§ Text passage:
● ● ● ●
Phragmites australis is a frequent component of temperate inland and coastal wetlands. Ongoing environmental changes have resulted in the decline of this species in many areas and invasive expansion in others. In south-eastern Australia, the Gippsland Lakes system (GLS) is an extensive coastal waterway system that has experienced increasing salinization since the late 19th century. Increasing salinity is thought to have contributed to the loss of fringing Phragmites reed beds leading to increased shoreline erosion. A major goal of restoration in this waterway is to address the effect of salinity by planting a genetically-diverse range of salt-tolerant Phragmites lineages. This has prompted an interest in examining the genetic structure of Phragmites across the GLS and the variation in salinity tolerance among lineages.
We used microsatellites to investigate population structure of Phragmites across the GLS and transcriptomics to identify differential gene expression in response to salinity among Phragmites clones. We used an RNA-Seq approach to identify culm-expressed genes in Phragmites associated with exposure to saline water. Six clonal lineages were obtained from areas of low or high salinity across the GLS and grown in pot trials. Paired-samples of the clones from each site were irrigated with either fresh-, or highly saline water. We sequenced transcriptomes from the culms of each of these twelve samples allowing an analysis of differential gene expression.
Among key findings, Phragmites formed a single genetic cluster across the GLS consistent with high levels of genetic connectivity facilitated by wind dispersal. Several genes were differentially expressed in clones from highly saline sites when irrigated with saline water relative to clones from low salinity sites. Our data suggest local adaptation of certain clones to salinity and provide scope to develop restoration protocols designed to address the impacts of increasing salinity.
● ● ● ●
§ Exercise instructions:
1. Name every molecular or genetic technique that the Phragmites passage says was used in the study.
2. Drawing only on the Phragmites passage, explain why restoration in the Gippsland Lakes system calls for planting salt-tolerant Phragmites lineages.
● ● ● ●
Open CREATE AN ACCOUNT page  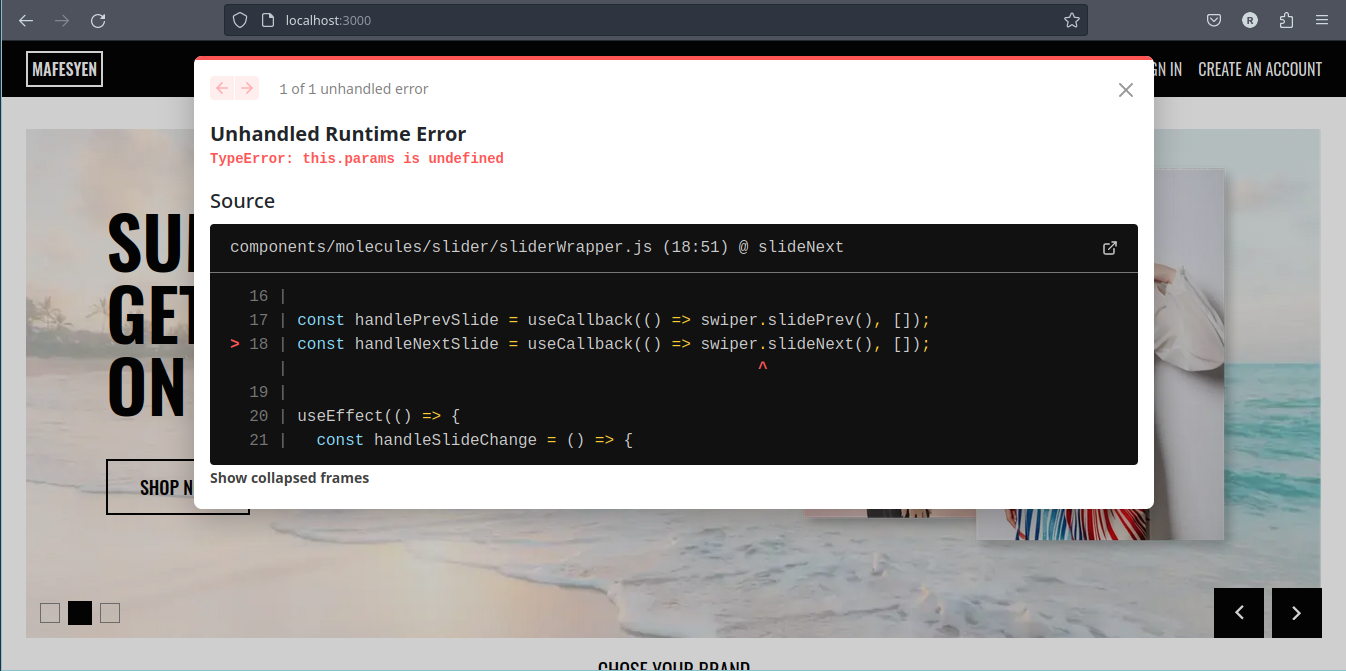pyautogui.click(x=1260, y=69)
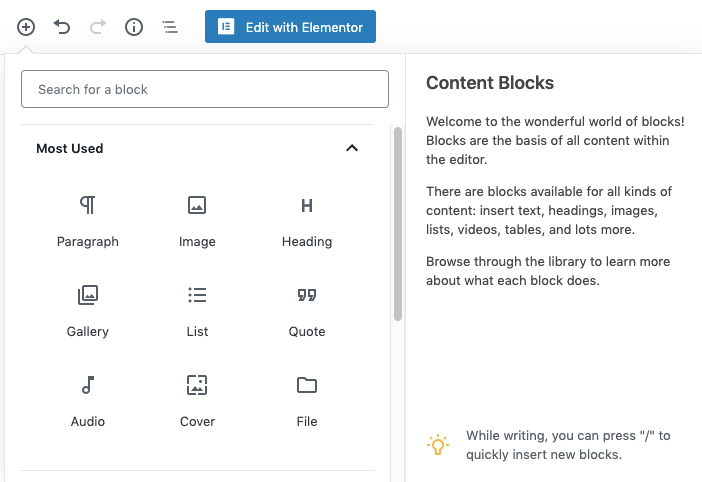Insert a Paragraph block
The width and height of the screenshot is (702, 482).
coord(88,222)
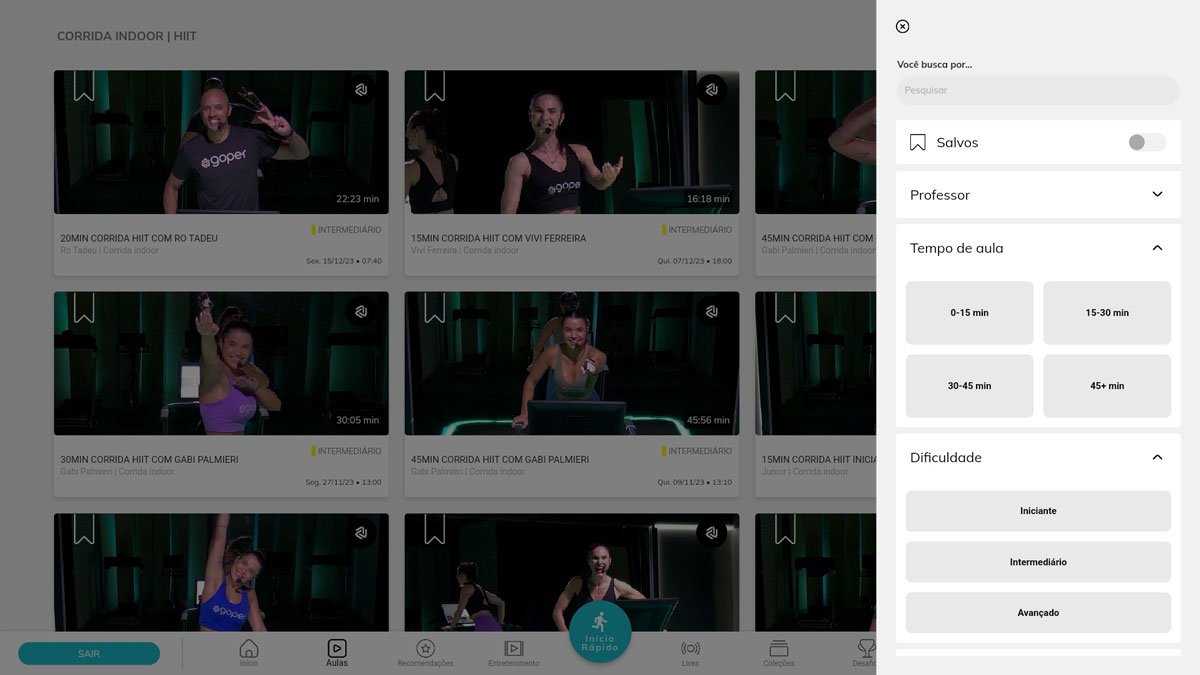Click the Pesquisar search field
Screen dimensions: 1200x675
coord(1038,91)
● ● ● ●
§ Solutions by task:
1. Microsatellites, transcriptomics, and an RNA-Seq approach.

2. The Gippsland Lakes system has grown increasingly saline since the late 19th century. That rising salinity is thought to have contributed to the loss of fringing Phragmites reed beds, which led to more shoreline erosion. Planting a genetically diverse range of salt-tolerant lineages is meant to counter this effect of salinity.